Having located "Task: Click the article title heading", write out its line and the remaining lines of the material exactly, the last one included, but not the pictures.

[[ Data open ]]

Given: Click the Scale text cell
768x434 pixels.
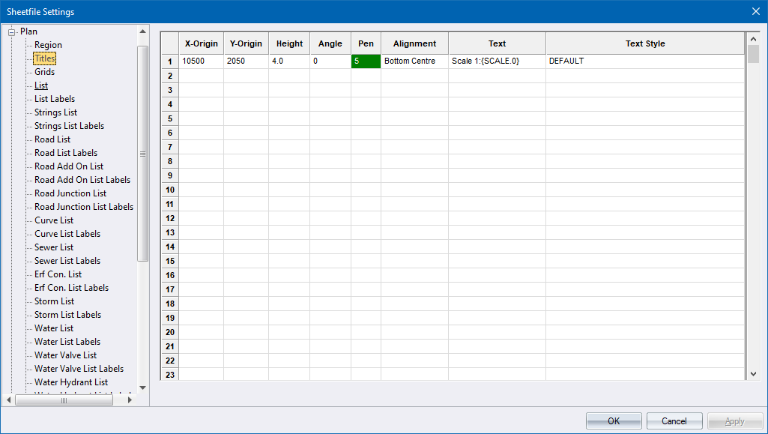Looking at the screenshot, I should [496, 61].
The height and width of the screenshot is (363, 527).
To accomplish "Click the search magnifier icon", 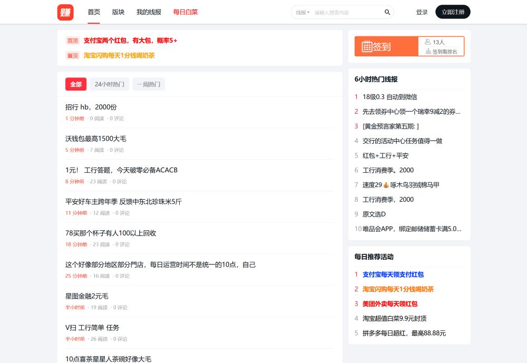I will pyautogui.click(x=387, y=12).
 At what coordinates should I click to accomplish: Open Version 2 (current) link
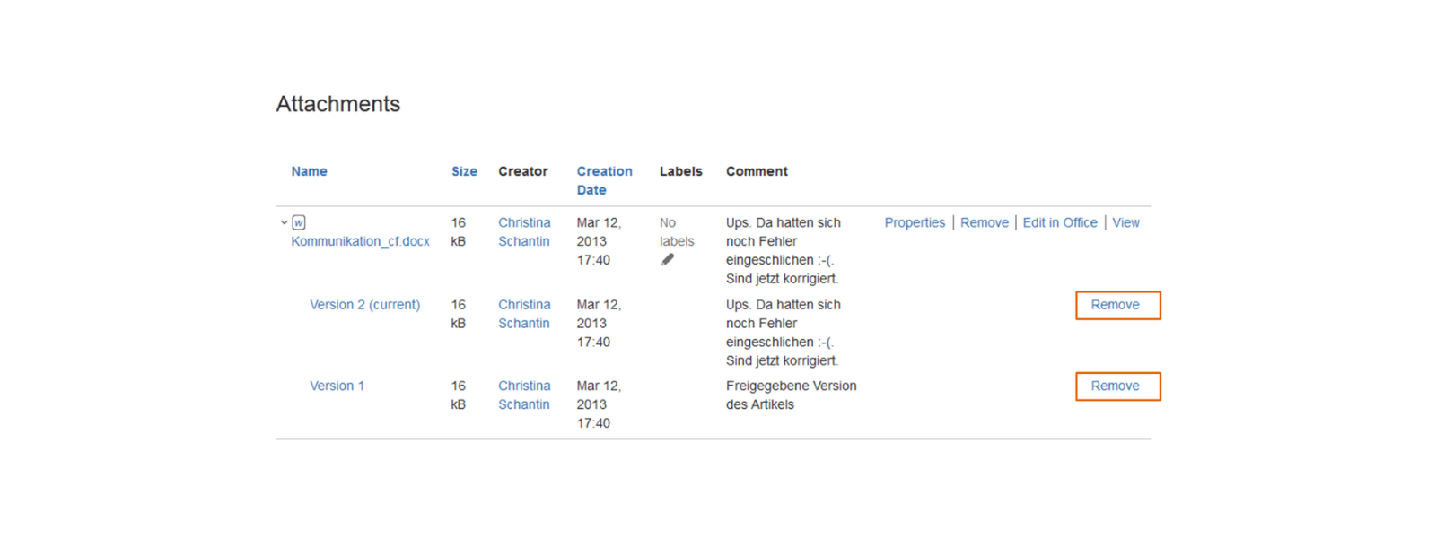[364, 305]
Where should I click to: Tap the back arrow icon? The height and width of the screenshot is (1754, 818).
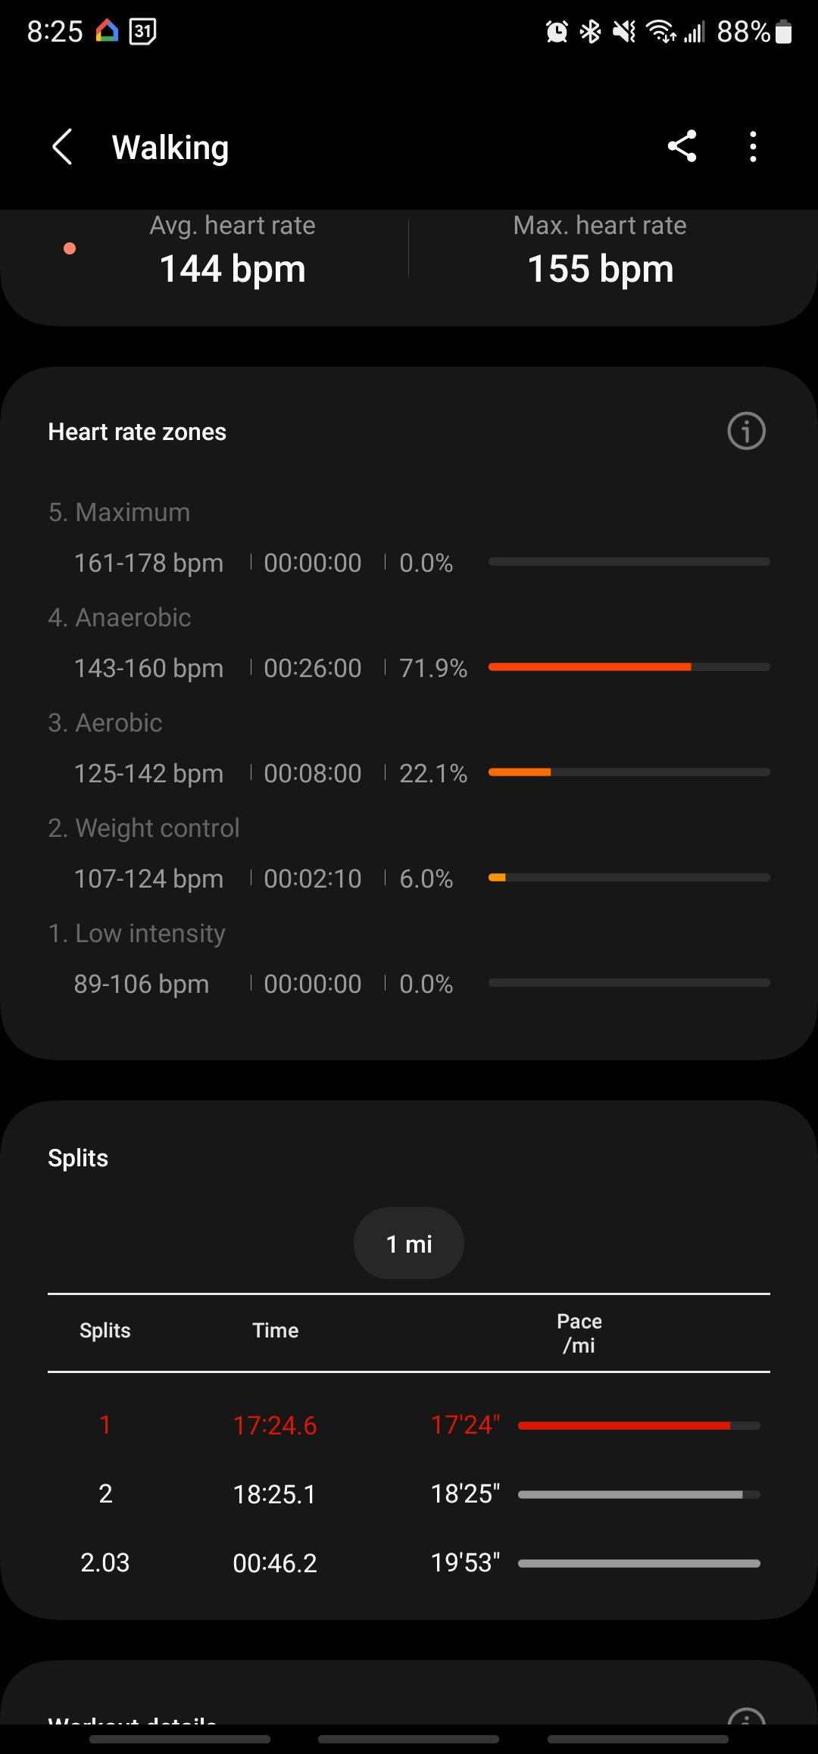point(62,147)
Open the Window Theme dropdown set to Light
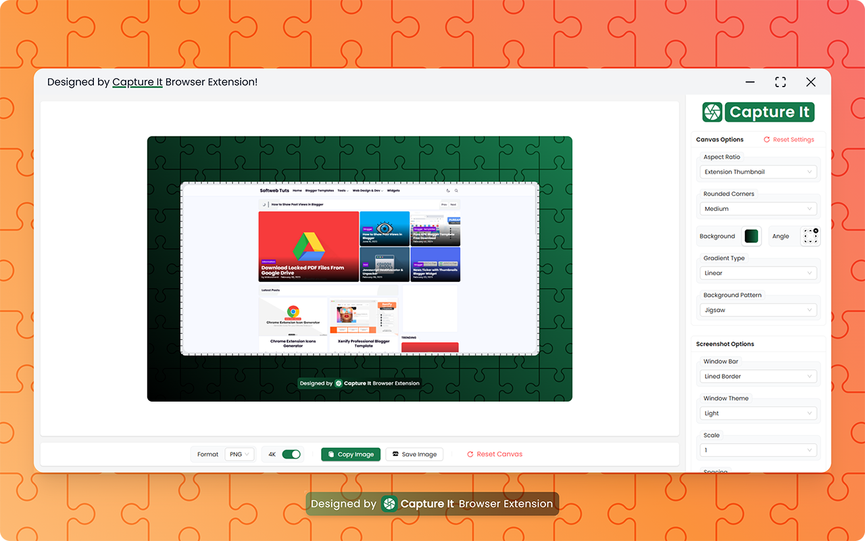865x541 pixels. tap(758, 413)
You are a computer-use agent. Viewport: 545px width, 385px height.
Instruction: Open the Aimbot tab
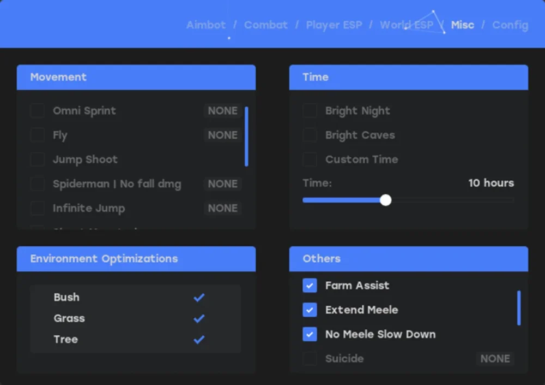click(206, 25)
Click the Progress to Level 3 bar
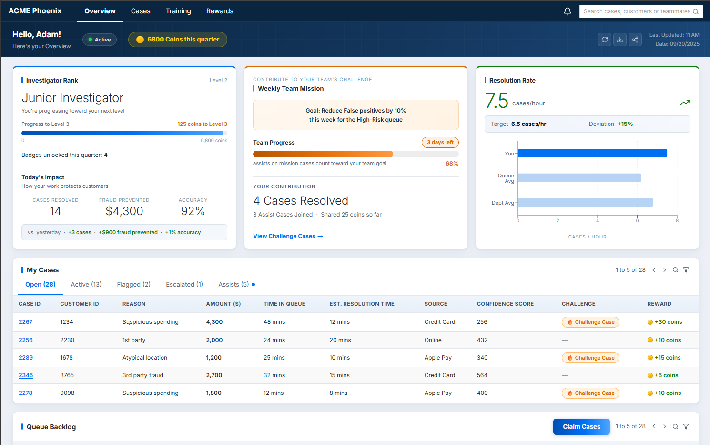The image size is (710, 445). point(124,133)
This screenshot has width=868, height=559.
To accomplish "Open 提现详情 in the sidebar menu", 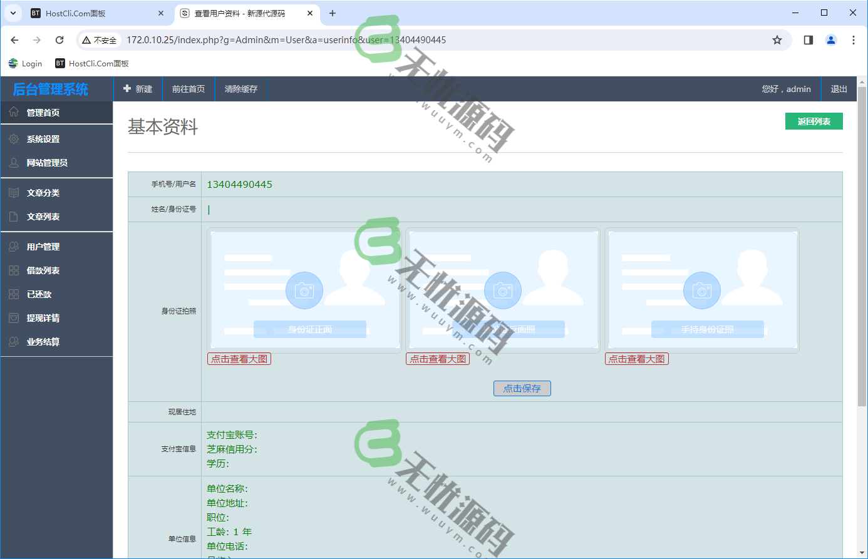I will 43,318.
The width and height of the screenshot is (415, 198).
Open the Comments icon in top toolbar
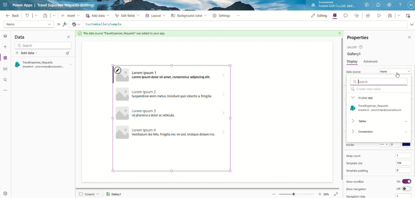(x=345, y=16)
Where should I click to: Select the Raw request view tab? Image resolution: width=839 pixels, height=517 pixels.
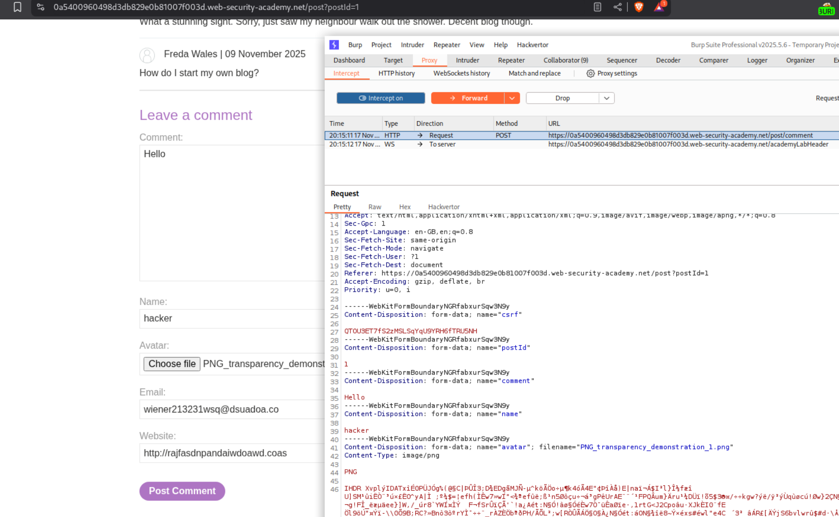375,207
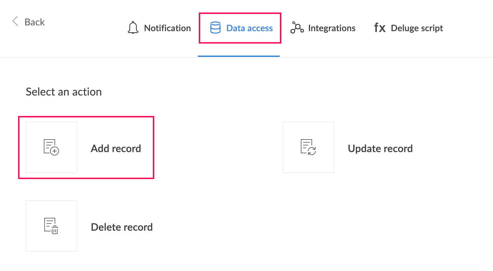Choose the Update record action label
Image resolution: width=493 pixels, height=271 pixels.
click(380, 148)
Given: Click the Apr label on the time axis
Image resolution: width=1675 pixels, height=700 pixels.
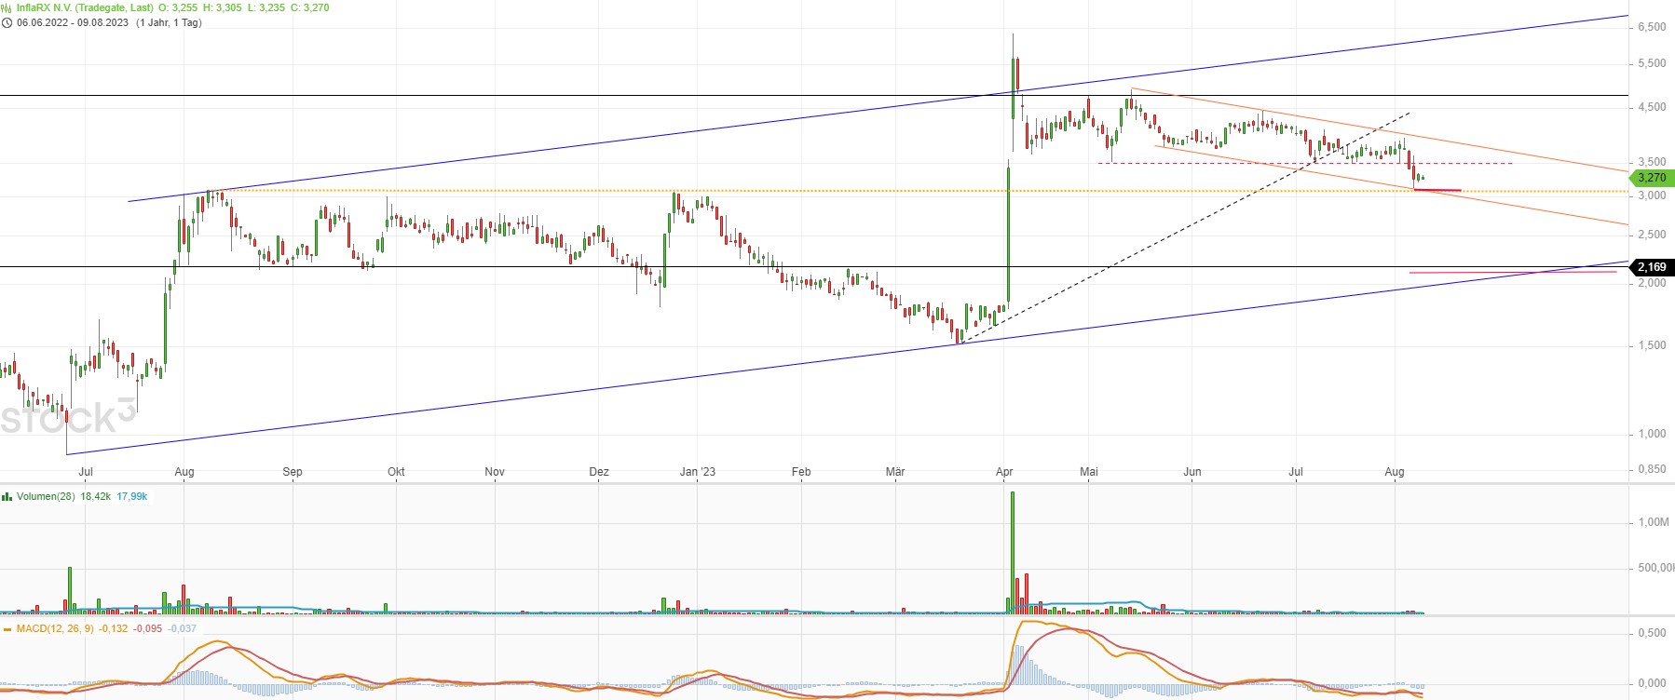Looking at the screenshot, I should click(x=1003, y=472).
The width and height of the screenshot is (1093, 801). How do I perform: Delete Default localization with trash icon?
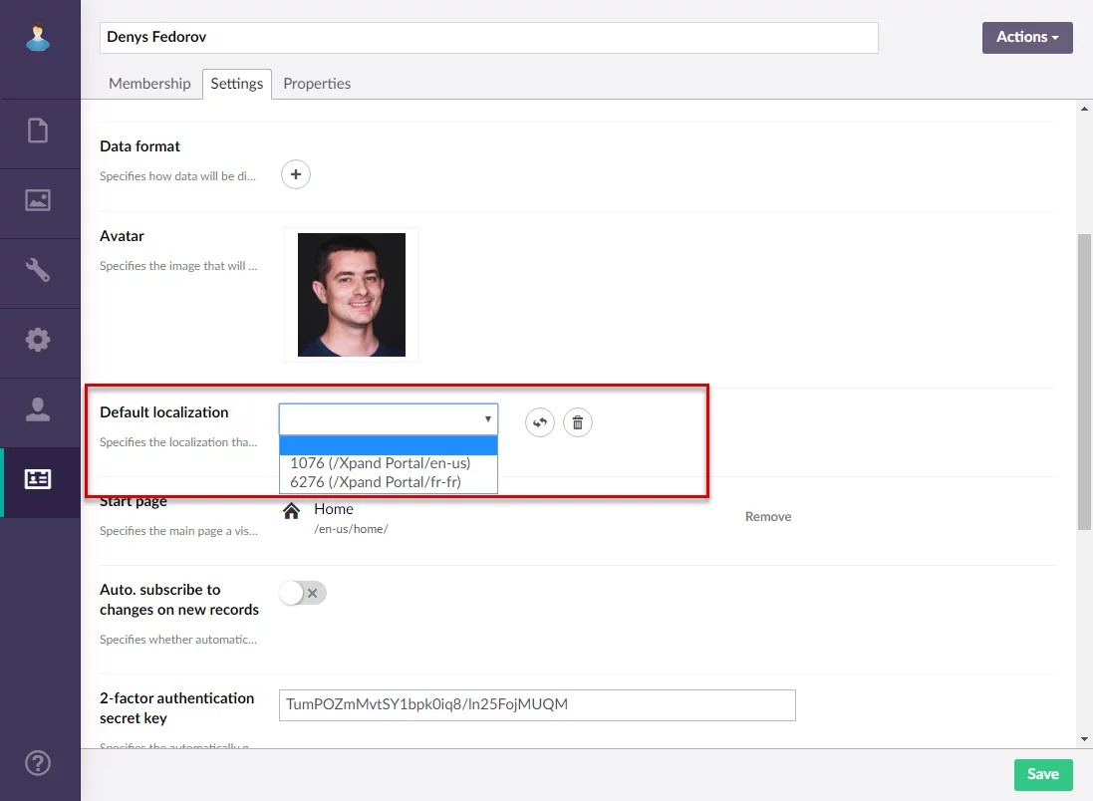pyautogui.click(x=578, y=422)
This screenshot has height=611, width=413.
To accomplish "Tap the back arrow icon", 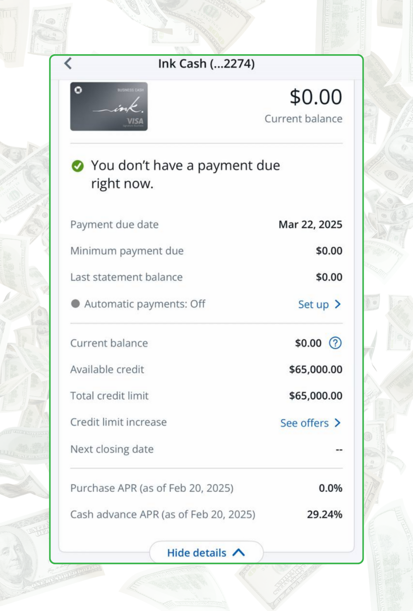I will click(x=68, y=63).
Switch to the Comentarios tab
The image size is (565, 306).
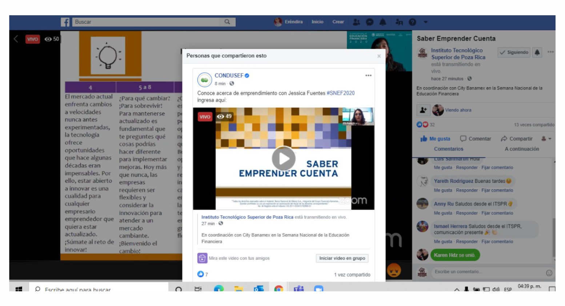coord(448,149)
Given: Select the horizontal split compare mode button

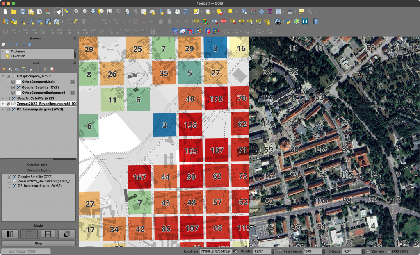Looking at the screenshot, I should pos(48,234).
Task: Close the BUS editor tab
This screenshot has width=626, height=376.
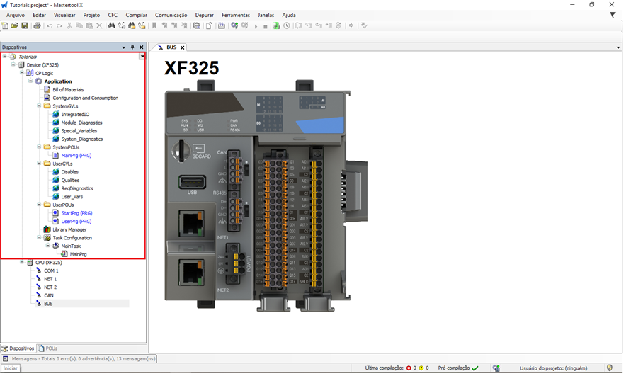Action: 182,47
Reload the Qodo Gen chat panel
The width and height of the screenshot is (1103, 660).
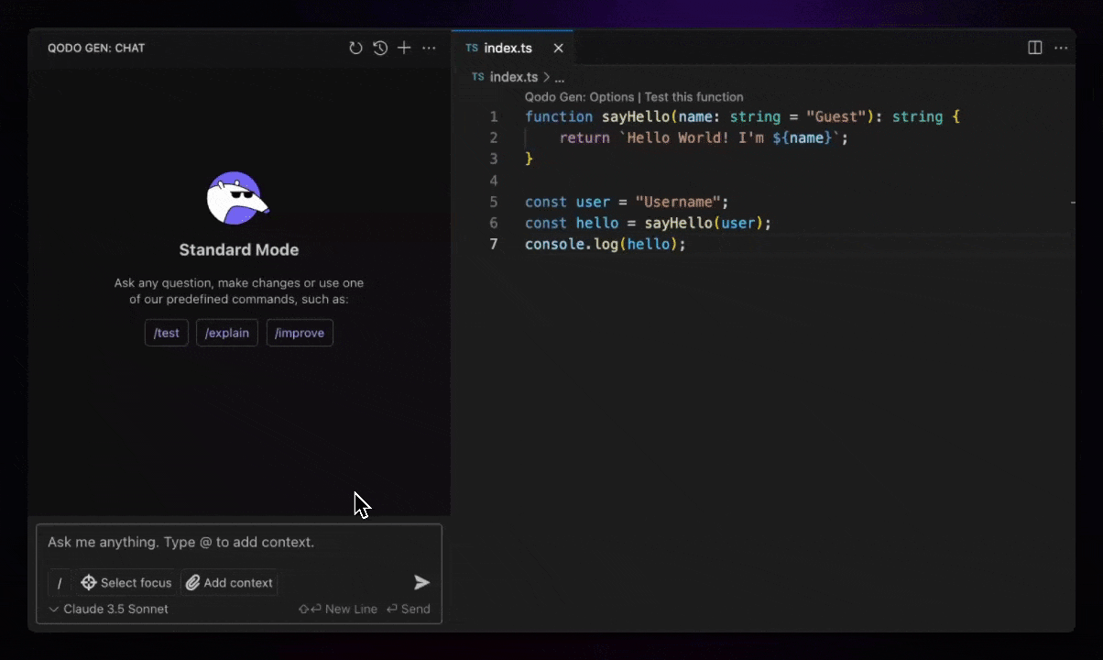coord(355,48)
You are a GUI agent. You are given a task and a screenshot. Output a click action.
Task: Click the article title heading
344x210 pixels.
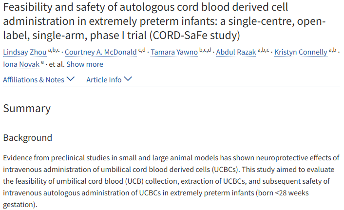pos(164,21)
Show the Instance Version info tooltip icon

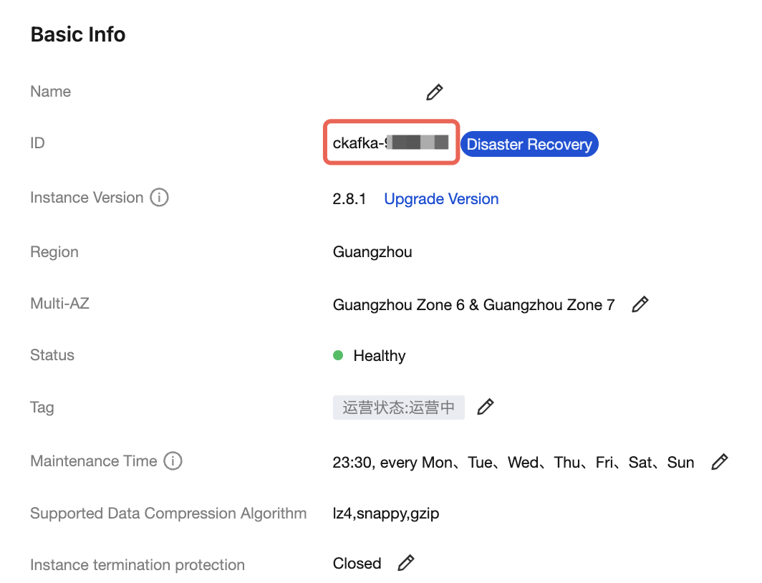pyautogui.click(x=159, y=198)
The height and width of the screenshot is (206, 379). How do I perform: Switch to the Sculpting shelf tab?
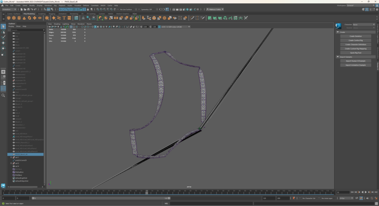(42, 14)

[[ Data closed ]]

Solution to this task:
Task: Click the article title heading
344x210 pixels.
pos(164,21)
Show the Instance Version info tooltip icon

pyautogui.click(x=159, y=198)
The height and width of the screenshot is (206, 379). How do I perform: Switch to the Sculpting shelf tab?
(42, 14)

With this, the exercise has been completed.